I have a friend who did not set foot in a major league ball park for eighteen years after his beloved Trolley Dodgers left Flatbush Avenue. The surprise of Pearl Harbor in 1941 couldn’t compare to the shock that Brooklyn felt when Da Bums abandoned Ebbets Field after the summer of 1957, followed to the Coast by the copycat Giants. Maybe we could have put a stop to all this if the fans of LA and SF would have said during that first season, “We don’t want major league baseball if it means breaking someone else’s heart.”

But we’re too busy falling over ourselves to line up to support these mercenaries. We’re more excited about Jumbotrons than we are about improved schools or affordable family entertainment. Subsidizing $10M designated hitters is more important to us than adequate health care and accessible recreation for all.

And the old stadium isn’t the problem. Tear down Mt. Davis and the Coliseum would feel like a major league ballpark again. The players have repeatedly voted the playing field the best in the American league. The spacious foul territory promotes defense and pitching, two aspects of the game that the real fans come out for. BART and I-80 make the Coliseum among baseball’s most convenient destinations. Even the food is consistently hailed as cutting-edge ballpark cuisine. The garlic fries are nearly as good as the ones at SBC.

No, the problem is really the same one as at General Motors or the corner gas station. Major League baseball is a business before it’s a sport. Profits before sentiment. Regardless of how well the A’s have done in the past in Oakland, and no one is claiming that they haven’t made a lot of money here, if there is MORE to be made somewhere else, then that’s where they are going.

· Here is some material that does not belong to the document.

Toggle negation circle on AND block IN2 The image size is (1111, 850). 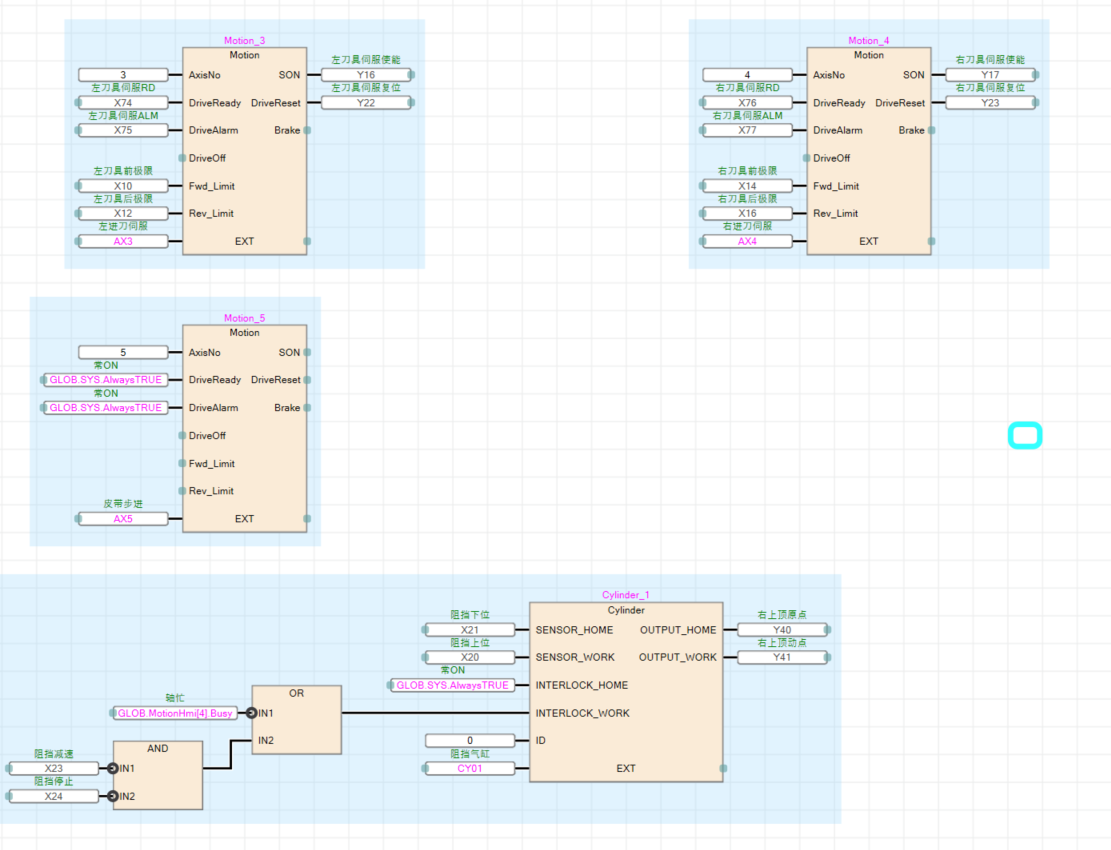[x=112, y=796]
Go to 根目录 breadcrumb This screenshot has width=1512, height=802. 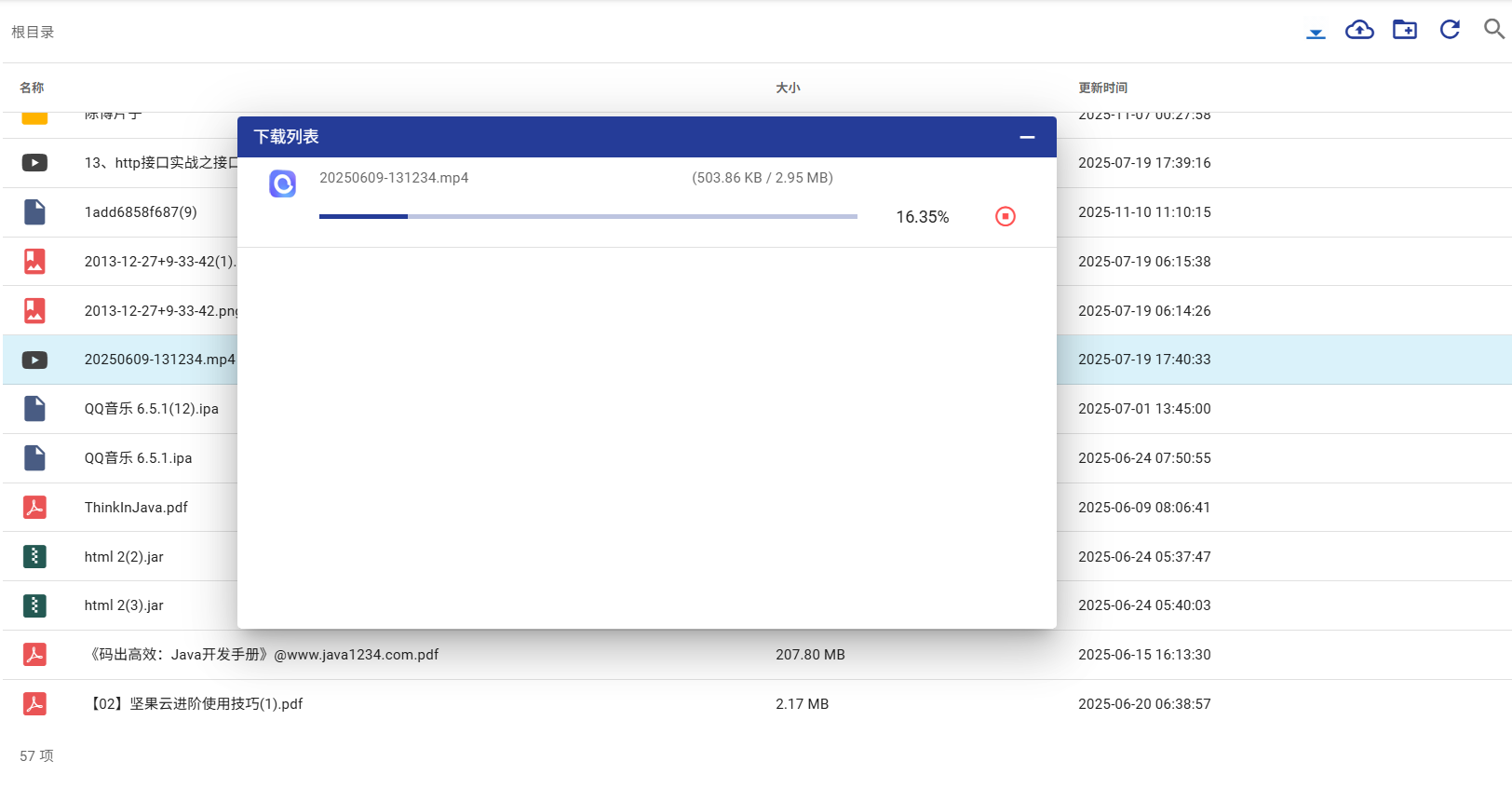(x=33, y=33)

Innoculate yourself against the heartbreak of banishment from the big leagues. Support, and love, the game, not the owners. Drive to Modesto or Stockton or Sacramento. Follow college baseball. Coach Little League. Have a catch!

And, hey, you rookie A’s fans: Don’t get too attached to your new club.

Watch out, Fremont and San Jose. Because what is happening to us now can happen again.


1 Anonymous { 03.28.06 at 8:55 pm }

I’m one of those who has always loved watching baseball in the coliseum. I would love it if the Raiders left and Mt Davis did too!

Oakland is still the best place geographically and historically for the A’s…but I know the owners want to go elsewhere.

I will go to as many games as possible until they leave…if they go to a place that I can’t reasonably go to alot, I guess that will be that.

Oakland Si

2 Anonymous { 04.01.06 at 7:26 pm }

If the A’s move to Fremont, they’ll be moving 20 miles away. TWENTY MILES!

To compare that with the Dodgers leaving Brooklyn or any other franchise shift in the last 50 years is just plain ludicrous. Sure, there are those that are so fixated with the A’s playing in Oakland city limits that even if they moved a few blocks away to San Leandro they’d never watch another game.

But you know what? There aren’t enough of you. That’s why the team has to move.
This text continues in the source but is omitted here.